There are 2 ways to be a good product manager, and one way is better than the other.
PM (A): Know the answer to any question.
PM (B): Know how to find the answer to any question.
If a PM want to build a giant application, what is the difference between the two approach ?
PM (A) would need a database of answers to all questions. For every question it received, it would parse it, interpret it, look up the corresponding answer, and return the answer.

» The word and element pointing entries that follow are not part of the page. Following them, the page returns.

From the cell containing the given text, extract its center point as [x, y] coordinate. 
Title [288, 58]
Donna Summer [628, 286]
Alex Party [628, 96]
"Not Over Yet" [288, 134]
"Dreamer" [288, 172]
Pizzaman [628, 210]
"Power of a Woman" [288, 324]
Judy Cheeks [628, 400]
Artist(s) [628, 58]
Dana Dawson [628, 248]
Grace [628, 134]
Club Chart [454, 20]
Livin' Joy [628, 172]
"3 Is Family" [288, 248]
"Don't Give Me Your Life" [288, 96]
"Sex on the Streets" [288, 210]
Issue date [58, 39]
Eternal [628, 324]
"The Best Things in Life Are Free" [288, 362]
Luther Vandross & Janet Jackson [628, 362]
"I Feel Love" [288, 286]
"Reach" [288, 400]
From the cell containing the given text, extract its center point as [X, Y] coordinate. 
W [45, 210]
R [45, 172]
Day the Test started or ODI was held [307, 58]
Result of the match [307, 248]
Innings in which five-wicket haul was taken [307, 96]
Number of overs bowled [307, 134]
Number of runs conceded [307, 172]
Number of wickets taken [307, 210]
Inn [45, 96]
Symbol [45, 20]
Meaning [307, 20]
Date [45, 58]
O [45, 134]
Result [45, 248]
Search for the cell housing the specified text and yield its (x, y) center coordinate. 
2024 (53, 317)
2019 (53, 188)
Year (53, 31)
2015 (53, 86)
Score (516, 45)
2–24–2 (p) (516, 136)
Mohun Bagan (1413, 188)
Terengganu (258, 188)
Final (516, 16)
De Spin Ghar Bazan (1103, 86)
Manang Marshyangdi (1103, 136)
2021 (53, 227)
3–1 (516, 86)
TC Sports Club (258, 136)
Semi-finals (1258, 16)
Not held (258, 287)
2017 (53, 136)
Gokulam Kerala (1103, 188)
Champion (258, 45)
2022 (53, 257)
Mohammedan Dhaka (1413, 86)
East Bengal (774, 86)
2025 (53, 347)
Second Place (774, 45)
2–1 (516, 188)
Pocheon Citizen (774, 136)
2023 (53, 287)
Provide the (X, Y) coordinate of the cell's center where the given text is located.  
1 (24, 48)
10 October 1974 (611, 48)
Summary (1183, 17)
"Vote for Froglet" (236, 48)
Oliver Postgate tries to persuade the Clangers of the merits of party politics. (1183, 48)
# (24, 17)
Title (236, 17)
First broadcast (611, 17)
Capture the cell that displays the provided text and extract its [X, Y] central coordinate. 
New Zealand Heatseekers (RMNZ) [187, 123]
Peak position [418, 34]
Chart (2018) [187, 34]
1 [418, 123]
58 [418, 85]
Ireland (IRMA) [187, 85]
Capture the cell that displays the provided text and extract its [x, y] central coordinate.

PM (B) would need a set of programs that could answer all questions. For every question it received it would need to parse it, interpret it, look up the corresponding program that can answer that type of question, run the program, get the answer, and return the answer.
The difference in the two approach is key:
The benefit of PM (B) is that he needs fewer answer to answer the questions. So he would probably require fewer rows of information to look through. The downside of PM (B) is that getting the answer would be much slower, since it would require a program to be run.
What is the difference in strategy between becoming a PM (A) versus a PM(B) ?
Becoming an PM (A) requires training to store a large set of data. Answers.
Becoming an PM(B) requires being willing to forget answers and to instead work towards general strategies for finding answers.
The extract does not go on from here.